((

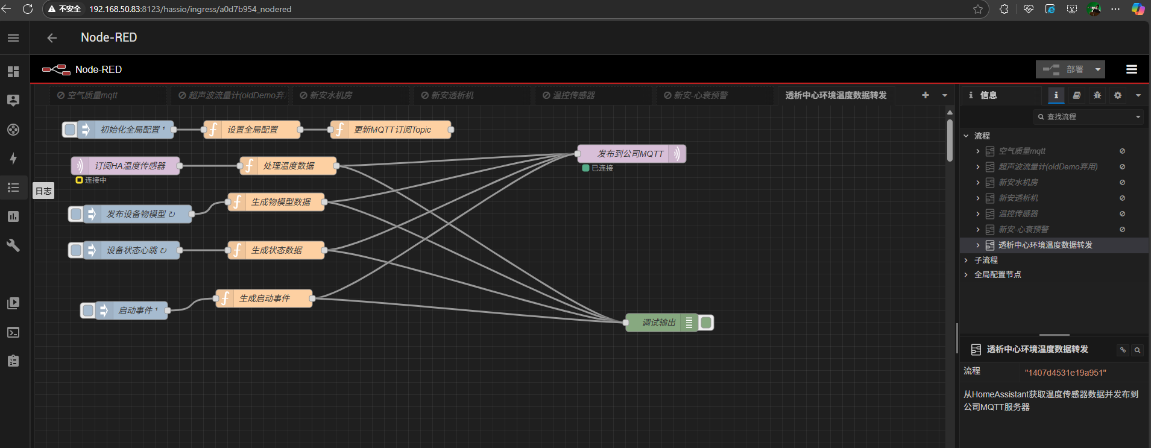Open the deploy options dropdown arrow
The height and width of the screenshot is (448, 1151).
[1097, 69]
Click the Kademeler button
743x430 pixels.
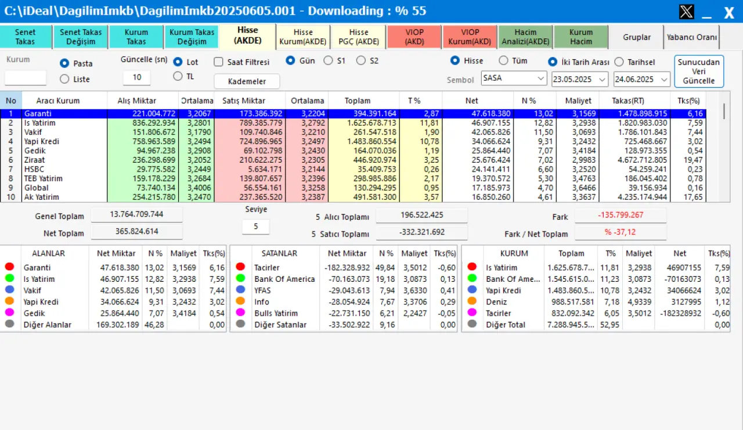point(247,81)
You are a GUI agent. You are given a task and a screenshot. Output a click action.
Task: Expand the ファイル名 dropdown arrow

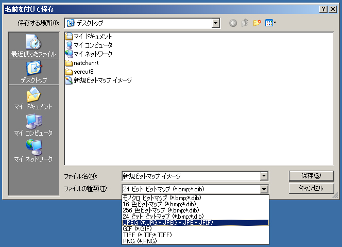(x=264, y=176)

))

» **TASK DESCRIPTION**: Reproduce exactly the lines from the one with "Click the Kademeler button" to the bottom of the listing, both ends included, and nothing else. Skip the pictures.

» **RESULT**:
Click the Kademeler button
743x430 pixels.
point(247,81)
You are a GUI agent. You are given a task and a screenshot. Output a click action.
Task: Expand the ファイル名 dropdown arrow

(x=264, y=176)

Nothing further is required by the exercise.